The tax reform should favor businesses making actual business investments (e.g., employees, infrastructure, R&D, etc.) versus those that don’t or those that make financial investments (e.g., money market instruments). With Hillary Clinton debating the use of tax credits for offshore cash holdings, this will very likely be an election issue. As a matter of fact, AI regulation is probably a decade or so away. Just because an AI platform can do a human job doesn’t mean you literally fire said human.

Through AI, corporations, governments and people will have a shot at making balanced and conscious capitalism a reality for the first time in centuries. AI has the potential to increase worldwide productivity, vastly reduce corruption and poverty and advance medical research. The reason to fear AI is the very reason to embrace it.

Bottom line

The bottom line for startups, however, is that in the next five years, apps are going to evolve from static interfaces to conversational interfaces augmented by AI. A key driver of this evolution will be app fatigue and the glut of apps that are focused on “selling” features instead of value.
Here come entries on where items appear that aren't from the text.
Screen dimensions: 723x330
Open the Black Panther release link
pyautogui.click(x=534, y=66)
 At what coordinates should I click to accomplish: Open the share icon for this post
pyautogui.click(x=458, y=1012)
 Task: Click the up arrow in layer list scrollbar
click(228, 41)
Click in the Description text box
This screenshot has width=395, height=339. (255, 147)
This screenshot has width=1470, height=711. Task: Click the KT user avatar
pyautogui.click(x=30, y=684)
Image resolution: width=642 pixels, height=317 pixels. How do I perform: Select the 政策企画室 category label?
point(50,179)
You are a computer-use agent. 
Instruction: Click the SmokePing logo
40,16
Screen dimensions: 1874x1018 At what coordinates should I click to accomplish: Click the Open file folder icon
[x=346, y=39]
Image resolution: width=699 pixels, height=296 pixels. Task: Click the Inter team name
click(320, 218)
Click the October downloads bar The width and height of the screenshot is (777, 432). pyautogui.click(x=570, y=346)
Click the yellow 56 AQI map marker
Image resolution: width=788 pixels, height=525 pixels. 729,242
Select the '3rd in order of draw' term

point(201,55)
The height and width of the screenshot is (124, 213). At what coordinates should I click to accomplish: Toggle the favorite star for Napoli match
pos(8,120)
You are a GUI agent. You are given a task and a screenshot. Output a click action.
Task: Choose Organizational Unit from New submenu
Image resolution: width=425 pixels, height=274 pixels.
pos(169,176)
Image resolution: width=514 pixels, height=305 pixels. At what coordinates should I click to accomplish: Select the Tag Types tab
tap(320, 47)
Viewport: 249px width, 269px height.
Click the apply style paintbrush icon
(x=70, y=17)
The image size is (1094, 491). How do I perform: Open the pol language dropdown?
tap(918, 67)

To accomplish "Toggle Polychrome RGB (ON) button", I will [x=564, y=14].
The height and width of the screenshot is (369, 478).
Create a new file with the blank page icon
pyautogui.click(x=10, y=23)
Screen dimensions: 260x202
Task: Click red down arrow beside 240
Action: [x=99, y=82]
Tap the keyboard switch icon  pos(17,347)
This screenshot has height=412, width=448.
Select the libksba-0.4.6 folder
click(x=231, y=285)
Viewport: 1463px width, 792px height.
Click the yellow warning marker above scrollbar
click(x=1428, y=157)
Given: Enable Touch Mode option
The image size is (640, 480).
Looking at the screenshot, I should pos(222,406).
Startups that are focused on “healing” are also likely to benefit enormously, given the inherent disconnect that technology has caused to humans both internally and externally. Experiences (e.g., socially conscious tourism), arts (e.g., digital art creations, music), healing platforms (e.g., Whisper) and alternative lifestyle platforms (e.g., Weedmaps) are just some of the examples.

We should be thankful for the impending apocalypse, because it is highly unlikely that the age of AI will destroy humanity. Contrary to that, if all stakeholders come together (and they will), we will have ushered in not just a fourth industrial age with equal opportunity, but also a period of modern renaissance, provided we love our AI.